PureTech Health notes that its Founded Entity, Seaport Therapeutics, announced topline data from portions of its ongoing Phase 1 proof-of-concept clinical trial evaluating GlyphAgo. GlyphAgo is a novel, Glyphed oral prodrug of agomelatine in development for generalized anxiety disorder and the second clinical-stage candidate from Seaport's pipeline. Based on the data, Seaport announced plans to advance GlyphAgo into two parallel trials, a Phase 2a proof-of-pharmacology trial to evaluate the potential sleep benefit of GlyphAgo in patients with GAD and a Phase 2b randomized placebo-controlled trial in GAD that is designed to be registration-enabling. The GlyphAgo program and the underlying Glyph platform were initially advanced at PureTech, applying the Company's strategy of identifying clinically validated pharmacology and overcoming key limitations through targeted innovation. The Glyph platform and related programs are now being advanced by PureTech's Founded Entity, Seaport Therapeutics.
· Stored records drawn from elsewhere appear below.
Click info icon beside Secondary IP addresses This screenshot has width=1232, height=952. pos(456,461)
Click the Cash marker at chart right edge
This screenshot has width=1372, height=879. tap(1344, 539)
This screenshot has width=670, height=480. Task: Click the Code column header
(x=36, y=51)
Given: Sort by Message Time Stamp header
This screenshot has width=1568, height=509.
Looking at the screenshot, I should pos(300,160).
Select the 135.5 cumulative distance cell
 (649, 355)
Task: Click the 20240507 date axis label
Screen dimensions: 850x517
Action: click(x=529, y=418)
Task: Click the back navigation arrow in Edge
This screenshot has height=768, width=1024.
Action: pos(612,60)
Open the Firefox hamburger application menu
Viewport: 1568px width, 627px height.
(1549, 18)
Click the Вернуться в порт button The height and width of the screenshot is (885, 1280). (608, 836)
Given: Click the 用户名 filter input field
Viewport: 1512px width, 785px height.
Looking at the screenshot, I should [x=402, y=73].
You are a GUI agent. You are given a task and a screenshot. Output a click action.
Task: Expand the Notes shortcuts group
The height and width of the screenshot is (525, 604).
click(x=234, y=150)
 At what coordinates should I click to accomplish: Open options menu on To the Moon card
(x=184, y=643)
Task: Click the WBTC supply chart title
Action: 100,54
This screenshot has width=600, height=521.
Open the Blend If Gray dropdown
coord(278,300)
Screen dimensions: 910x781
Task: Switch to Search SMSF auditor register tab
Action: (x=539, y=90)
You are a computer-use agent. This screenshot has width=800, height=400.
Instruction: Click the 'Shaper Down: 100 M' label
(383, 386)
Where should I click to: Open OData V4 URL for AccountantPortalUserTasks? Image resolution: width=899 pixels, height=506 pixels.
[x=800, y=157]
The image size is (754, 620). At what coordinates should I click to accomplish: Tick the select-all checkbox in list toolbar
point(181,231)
PureTech Health announced that the U.S. Food and Drug Administration and European Commission have granted Orphan Drug Designation to deupirfenidone for the treatment of idiopathic pulmonary fibrosis, a rare, progressive, and fatal lung disease. Deupirfenidone is being advanced by Celea Therapeutics, a Founded Entity established by PureTech to lead its late-stage development and potential commercialization. Results from the global Phase 2b randomized, double-blind, active- and placebo-controlled, dose-ranging ELEVATE IPF trial underscored the differentiated profile of deupirfenidone. In that trial, participants treated with deupirfenidone 825 mg three times a day experienced a slower rate of lung function decline, as measured by change from baseline of Forced Vital Capacity, at 26 weeks versus those who were treated with the FDA-approved dose of pirfenidone 801 mg TID or placebo, with a 91 mL difference between deupirfenidone 825 mg and placebo at 26 weeks. Following the completion of the blinded portion of the trial, 90% of trial completers enrolled in the open-label extension. Those who continued treatment with deupirfenidone 825 mg TID maintained a robust treatment effect and experienced an overall FVC decline of -32.8 mL over a 52-week period,1 which is similar to the expected natural decline in lung function in healthy older adults over that time.

PureTech Health announces that the board of directors has appointed Robert Lyne as CEO, and as a member of the board of directors, effective immediately. Lyne has served as interim CEO since July and joined PureTech in January 2024 as chief portfolio officer.